Juan Manuel Frutos (June 12, 1879 – April 15, 1960) was a Paraguayan lawyer and politician. He served as the 36th President of Paraguay on a provisional basis, from June 3, 1948 to August 15, 1948. Holding the position of President of the Supreme Court of Justice, he assumed as Provisional President of Paraguay after the resignation of Higinio Morinigo. 

He was born in Asunción on June 12, 1879. His parents were José Dolores Frutos and Juliana Escurra, sister of the Colonel Juan Antonio Escurra (ex-president of Paraguay).

His life 
He started in politics since very young age; he participated in many politic riots in the time. He also developed a promising judicial career, which led him to be president of the Legislative Power later. In 1895 he got in the National School of the Capital. In this institution he studied with great teachers such as Cleto Romero, who was also the Principal. His teacher of civic education and philosophy was Emeterio González, other teachers he had were: Manuel Domínguez, Manuel Fernández Sánchez, Jorge López Moreira, Blas Garay, Manuel Franco and the teacher of rhetoric and literature, Manuel Gondra.

Studies
He graduated from high school on March 1, 1901. He went to study Law and Social Sciences in the National University of Asunción in 1903. He graduated with a Doctor degree in 1912; his thesis was about “The prohibition of retaining property”. Parallel to his studies he was secretary of the Commission of Public Work, guide teacher in the National School of the Capital, Fiscal Agent in civil matters. The year of this graduation he organized the 7th battalion of the National Guard, from which he became Commander later.

In his youth can be seen an unquestionable calling of service and a flawless behavior that later would make him outstand.

He directed several newspapers and wrote about politics. For a time, he was exiled to Corrientes, Argentina, from where he wrote for “¡Luchad!” (Fight?!). He worked as a journalist for “General Caballero”, “El Sufragio” (The Suffrage), “El Colegiado” (The Scholar), which led him to suffer several repercussions and even being sent to prison in several occasions. He died in Asunción, on April 15, 1960.

His government
The Legislative Assembly gathered and appointed Juan Manuel as successor of President Higinio Morínigo, after his government was overthrown because there was speculation that he might want to prolong his term of office with the support of arms. Juan Manuel assumed the presidency on June 3, 1948 and held the position until August 15, 1948, when he gave it to Natalicio González. His government lasted two months and twelve days.

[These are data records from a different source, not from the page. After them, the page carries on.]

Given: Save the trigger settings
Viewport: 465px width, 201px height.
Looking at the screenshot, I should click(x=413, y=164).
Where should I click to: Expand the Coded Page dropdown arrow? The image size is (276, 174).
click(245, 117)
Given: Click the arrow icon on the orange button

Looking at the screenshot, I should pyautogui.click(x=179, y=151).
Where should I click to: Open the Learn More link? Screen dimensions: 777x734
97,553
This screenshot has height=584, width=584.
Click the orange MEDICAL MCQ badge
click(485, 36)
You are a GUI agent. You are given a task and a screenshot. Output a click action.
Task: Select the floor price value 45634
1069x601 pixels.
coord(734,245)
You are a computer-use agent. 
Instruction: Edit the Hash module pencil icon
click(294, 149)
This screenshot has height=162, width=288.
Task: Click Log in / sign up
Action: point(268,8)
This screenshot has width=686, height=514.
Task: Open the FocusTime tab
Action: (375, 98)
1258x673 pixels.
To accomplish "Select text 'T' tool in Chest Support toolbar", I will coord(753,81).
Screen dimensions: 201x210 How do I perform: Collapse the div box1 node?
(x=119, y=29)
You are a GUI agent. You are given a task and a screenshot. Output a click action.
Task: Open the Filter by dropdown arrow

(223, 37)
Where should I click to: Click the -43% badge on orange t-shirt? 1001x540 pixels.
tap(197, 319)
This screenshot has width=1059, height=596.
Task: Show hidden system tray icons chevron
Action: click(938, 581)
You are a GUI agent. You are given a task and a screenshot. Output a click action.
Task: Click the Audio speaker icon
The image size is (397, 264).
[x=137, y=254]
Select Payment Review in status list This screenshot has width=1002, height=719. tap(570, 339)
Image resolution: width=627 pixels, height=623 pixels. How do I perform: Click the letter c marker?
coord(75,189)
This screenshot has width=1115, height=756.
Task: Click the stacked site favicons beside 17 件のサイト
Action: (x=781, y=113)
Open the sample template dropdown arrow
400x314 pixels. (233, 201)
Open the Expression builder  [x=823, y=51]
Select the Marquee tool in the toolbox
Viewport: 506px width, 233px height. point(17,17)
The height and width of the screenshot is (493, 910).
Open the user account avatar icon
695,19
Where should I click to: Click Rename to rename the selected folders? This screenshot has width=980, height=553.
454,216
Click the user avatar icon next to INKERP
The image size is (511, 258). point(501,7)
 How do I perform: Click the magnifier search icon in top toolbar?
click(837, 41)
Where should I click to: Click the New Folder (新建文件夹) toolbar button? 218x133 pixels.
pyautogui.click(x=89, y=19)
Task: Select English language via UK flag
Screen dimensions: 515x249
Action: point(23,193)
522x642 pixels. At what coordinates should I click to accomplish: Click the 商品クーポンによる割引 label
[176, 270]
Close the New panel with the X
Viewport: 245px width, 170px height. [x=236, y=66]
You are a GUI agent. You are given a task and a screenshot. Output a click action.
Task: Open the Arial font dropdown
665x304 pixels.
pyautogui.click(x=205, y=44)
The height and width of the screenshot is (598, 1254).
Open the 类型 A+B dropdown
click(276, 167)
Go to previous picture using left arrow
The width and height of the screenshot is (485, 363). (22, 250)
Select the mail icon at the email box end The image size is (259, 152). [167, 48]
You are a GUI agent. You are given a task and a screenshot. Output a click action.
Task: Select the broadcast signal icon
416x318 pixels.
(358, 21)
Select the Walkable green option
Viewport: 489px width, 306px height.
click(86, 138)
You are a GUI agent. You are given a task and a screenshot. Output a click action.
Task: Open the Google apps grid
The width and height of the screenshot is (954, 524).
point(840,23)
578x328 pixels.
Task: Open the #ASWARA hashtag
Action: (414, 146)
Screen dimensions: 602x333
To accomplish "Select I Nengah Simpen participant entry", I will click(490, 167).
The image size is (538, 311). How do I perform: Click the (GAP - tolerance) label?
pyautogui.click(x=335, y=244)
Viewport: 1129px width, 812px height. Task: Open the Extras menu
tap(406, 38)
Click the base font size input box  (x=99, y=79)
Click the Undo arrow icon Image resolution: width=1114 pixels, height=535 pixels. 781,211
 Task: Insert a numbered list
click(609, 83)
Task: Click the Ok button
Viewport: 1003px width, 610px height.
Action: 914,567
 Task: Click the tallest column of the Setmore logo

During his government he declared August 16 “Day of the Paraguayan Children”, something that was proposed for Professor Andrés Aguirre, who was Director of Information for the Presidency in that moment. On August 13, 1948 the Ministry of Justice and Work was created. Other matters of importance during his period of time were the “Legal Regimen of Intellectual Property” and the creation of the “National Culture Institute”. Other decrees worth mentioning are the “nationalization of the electric power and train services” and one by which is given the “National Order to the Merit” to philosopher and professor, Enrique Molina.

Words of Juan Manuel Frutos
“I will make my best effort to accomplish the pacification of the spirits, the respect of the law and the wellbeing of the Paraguayan family”.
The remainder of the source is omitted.